I know, I know... I should be ashamed of myself for turning IPv6 off on my home network! It's off on some interfaces on purpose -- I don't want to expose the Dom0 on VLAN 102, for example. Autoconfiguration would do that If I didn't intervene. The good news is that figuring out exactly what knobs to turn and in what order (the order of this file is important) was the hard part. Once I have a good handle on exactly what ports/services this Dom0 is running, I'll re-enable v6 on the interfaces where it's appropriate. The network is v6 enabled, but v6 security at home is a constant worry for me. Sure, NAT isn't a security mechanism, but it did allow me to be lazy in some regards.

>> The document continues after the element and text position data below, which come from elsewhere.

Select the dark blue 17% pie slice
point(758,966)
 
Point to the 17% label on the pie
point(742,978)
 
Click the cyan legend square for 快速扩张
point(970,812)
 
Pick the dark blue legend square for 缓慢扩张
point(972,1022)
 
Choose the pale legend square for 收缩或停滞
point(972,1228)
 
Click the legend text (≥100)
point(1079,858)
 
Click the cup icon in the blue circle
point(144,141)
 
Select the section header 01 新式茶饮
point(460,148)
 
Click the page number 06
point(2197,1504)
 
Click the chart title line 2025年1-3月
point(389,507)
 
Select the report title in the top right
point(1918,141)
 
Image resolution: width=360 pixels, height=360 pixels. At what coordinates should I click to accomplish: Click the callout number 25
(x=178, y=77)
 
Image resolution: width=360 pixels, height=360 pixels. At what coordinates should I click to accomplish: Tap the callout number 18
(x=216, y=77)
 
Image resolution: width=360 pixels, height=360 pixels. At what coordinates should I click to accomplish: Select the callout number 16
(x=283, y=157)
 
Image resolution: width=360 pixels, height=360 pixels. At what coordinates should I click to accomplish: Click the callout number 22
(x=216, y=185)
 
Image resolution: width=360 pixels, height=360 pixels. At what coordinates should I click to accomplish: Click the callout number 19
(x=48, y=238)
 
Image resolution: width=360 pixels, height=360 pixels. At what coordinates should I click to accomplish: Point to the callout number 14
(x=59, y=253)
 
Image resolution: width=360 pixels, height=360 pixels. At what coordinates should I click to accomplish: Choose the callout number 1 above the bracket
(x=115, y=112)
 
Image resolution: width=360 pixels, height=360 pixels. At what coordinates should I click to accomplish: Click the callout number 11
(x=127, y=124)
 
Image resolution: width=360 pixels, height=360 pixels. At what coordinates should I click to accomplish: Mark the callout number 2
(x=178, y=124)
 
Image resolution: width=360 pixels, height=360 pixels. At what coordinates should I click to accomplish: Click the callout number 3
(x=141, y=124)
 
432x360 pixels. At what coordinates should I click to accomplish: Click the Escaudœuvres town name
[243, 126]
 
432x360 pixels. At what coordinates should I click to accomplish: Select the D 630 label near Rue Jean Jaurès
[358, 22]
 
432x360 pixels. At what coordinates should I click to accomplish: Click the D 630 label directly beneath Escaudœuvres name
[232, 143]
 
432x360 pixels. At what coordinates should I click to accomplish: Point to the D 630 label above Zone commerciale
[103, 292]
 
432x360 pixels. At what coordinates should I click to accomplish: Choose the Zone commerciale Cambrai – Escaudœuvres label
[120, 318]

The switch configuration that goes with this setup is pretty straightforward. It's an EtherChannel running dot1q encapsulation and only allowing VLANs 101 and 102:

interface GigabitEthernet0/1
 switchport trunk allowed vlan 101,102
 switchport mode trunk
 switchport nonegotiate
 channel-group 1 mode active
 spanning-tree portfast trunk
interface GigabitEthernet0/2
 switchport trunk allowed vlan 101,102
 switchport mode trunk
 switchport nonegotiate
 channel-group 1 mode active
 spanning-tree portfast trunk
interface Port-channel1
 switchport trunk allowed vlan 101,102
 switchport mode trunk
 switchport nonegotiate
 spanning-tree portfast trunk

Note that I'm using portfast trunk on the pSwitch. The vSwitches could be running STP, but I've disabled that feature. The VMs here are all mine, and I know that none of them will bridge two interfaces, nor will they originate any BPDUs. For an enterprise or multitenant deployment, I'd probably be inclined to run the pSwitch ports in normal mode and enable STP on the vSwitches to protect the physical network from curious sysadmins. Are you listening VMware?

1 comment:

  1. Hi Chris, I see you're building vSwitches (bridges) manually by pre-up/post-down scripts. What is the benefit of it compared to built-in support for bridge interface definitions in /etc/network/interfaces?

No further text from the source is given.